Inconsistency in annotations (DBpedia Spotlight)

nawabhussain · August 20, 2019, 2:26pm

I have been trying to annotate text using DBpedia spotlight. I see a couple of places where the entities are either misread or are missed out totally. Is there someone who could help me out with this issue? I created an issue (https://github.com/dbpedia-spotlight/dbpedia-spotlight-model/issues/42) on Github, but no one seems to reply to the issues anymore.

I would be really glad if someone could at least point me in the right direction.

jfrey · August 21, 2019, 8:24am

Hi @nawabhussain,

Why do German DBpedia IRIs not resolve?: The German chapter has server issues at the moment. AFAIK there is the chance that this will work again by end of September.
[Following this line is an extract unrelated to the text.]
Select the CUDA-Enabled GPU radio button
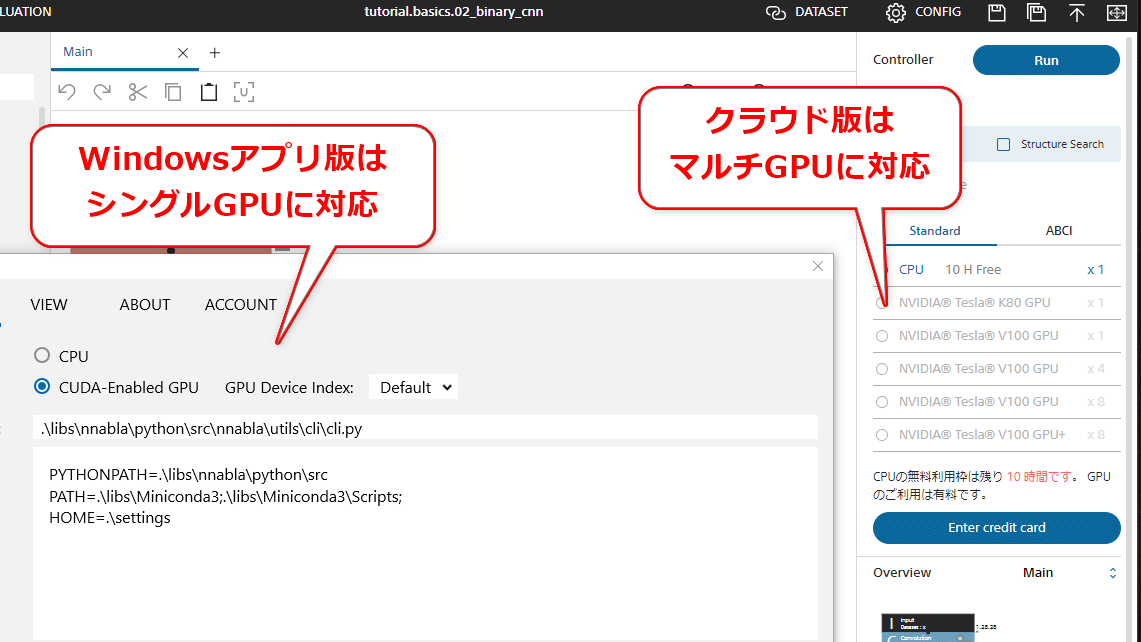Image resolution: width=1141 pixels, height=642 pixels. [x=42, y=387]
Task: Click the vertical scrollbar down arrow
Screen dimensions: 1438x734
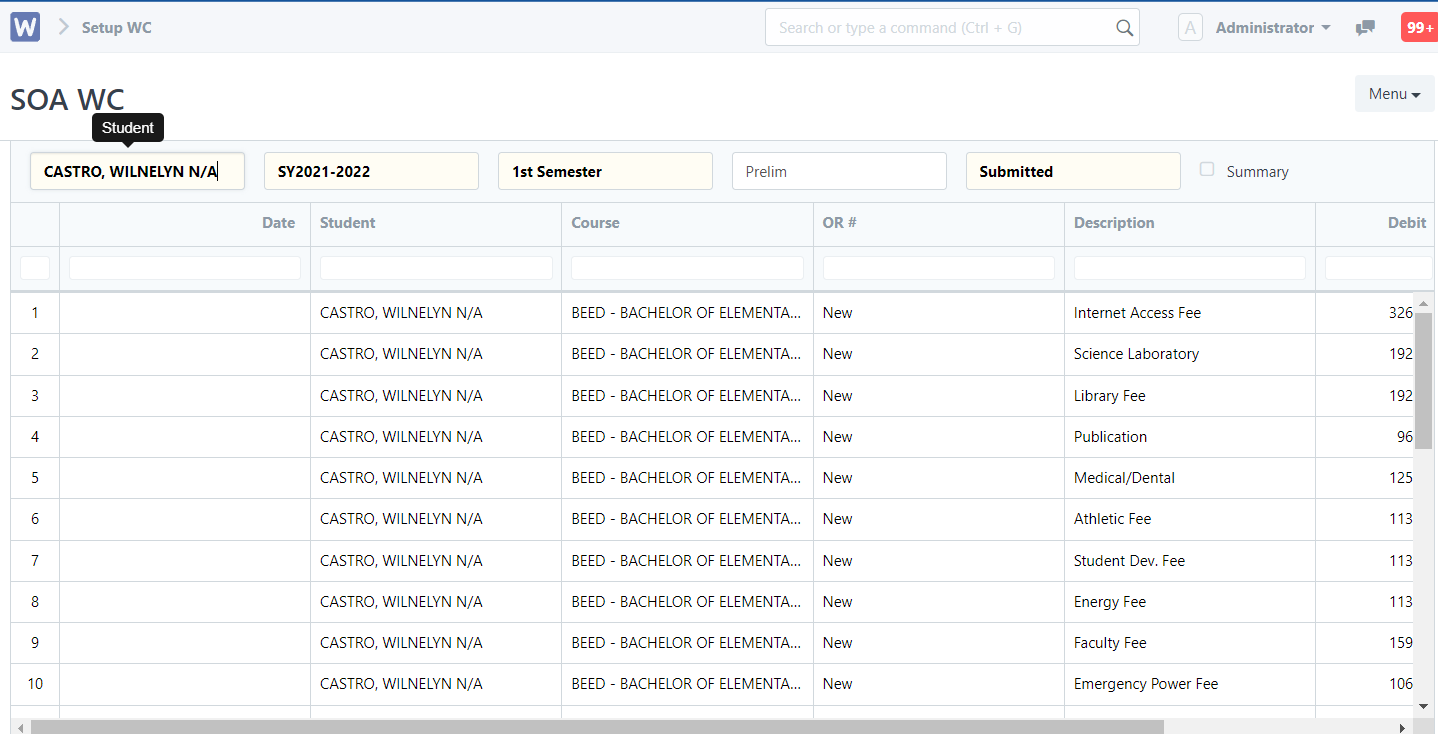Action: (1423, 705)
You can just retrieve the English IRI or DBpedia global ID for it with the help of http://dev.dbpedia.org/Global_IRI_Resolution_Service and then lookup the data there.
Why are the results different depending on the input text?: Spotlight uses language models and is trained to be applied on real text (actually Wikipedia like text. However the results for single words or the collection of concepts can be also quite good.) So this not contradicting this is just normal behavior for probabilistic approaches. You can try to get better results by filtering on specific DBpedia classes (e.g. Companies, Person…) to improve the results.

nawabhussain · August 21, 2019, 9:34am

Thank you for replying to my question. I understand that probabilistic approaches can sometimes lead to unexpected results, but what i was wondering if there is any way to improve the results (Except specifying the DBpedia classes. It just results in some of the classes not being annotated.)?